Retype the entries between the lines holding "Where should I" and "pyautogui.click(x=1231, y=121)", inclusive, with no changes.

Items from a dataset
>>>
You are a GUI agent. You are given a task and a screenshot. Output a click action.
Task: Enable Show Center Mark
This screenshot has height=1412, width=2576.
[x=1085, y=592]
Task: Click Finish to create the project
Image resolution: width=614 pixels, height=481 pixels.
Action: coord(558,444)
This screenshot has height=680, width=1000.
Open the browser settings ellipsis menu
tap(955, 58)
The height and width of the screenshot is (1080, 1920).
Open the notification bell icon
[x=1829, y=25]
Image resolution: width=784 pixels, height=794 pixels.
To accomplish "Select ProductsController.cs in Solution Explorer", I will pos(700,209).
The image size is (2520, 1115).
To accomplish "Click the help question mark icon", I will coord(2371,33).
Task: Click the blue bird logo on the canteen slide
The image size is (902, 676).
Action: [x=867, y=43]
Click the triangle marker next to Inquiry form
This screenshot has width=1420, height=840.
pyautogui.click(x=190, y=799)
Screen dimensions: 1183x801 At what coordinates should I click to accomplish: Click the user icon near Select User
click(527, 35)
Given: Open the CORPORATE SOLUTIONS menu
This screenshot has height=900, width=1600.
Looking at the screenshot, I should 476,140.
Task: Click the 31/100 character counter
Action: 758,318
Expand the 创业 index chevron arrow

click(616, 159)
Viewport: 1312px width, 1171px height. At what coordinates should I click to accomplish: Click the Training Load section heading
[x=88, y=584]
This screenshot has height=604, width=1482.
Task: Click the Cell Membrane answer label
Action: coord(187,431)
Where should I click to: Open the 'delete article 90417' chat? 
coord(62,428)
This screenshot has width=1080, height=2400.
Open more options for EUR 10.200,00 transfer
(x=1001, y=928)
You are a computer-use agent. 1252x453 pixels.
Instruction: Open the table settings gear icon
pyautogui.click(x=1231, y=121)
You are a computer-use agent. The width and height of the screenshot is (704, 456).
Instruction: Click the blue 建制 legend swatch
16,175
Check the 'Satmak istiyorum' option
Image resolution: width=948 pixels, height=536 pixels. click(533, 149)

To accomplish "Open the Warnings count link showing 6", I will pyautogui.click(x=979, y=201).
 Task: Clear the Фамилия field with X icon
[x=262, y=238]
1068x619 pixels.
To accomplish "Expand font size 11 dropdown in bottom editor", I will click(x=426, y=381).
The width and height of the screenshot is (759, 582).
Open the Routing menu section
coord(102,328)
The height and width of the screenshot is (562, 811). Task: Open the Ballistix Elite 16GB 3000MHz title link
<<<
▶ [Solution for this exercise]
Where should I click to: Open the 'delete article 90417' chat? 
coord(62,428)
This screenshot has width=1080, height=2400.
Open more options for EUR 10.200,00 transfer
(x=1001, y=928)
You are a computer-use agent. 1252x453 pixels.
Instruction: Open the table settings gear icon
pyautogui.click(x=1231, y=121)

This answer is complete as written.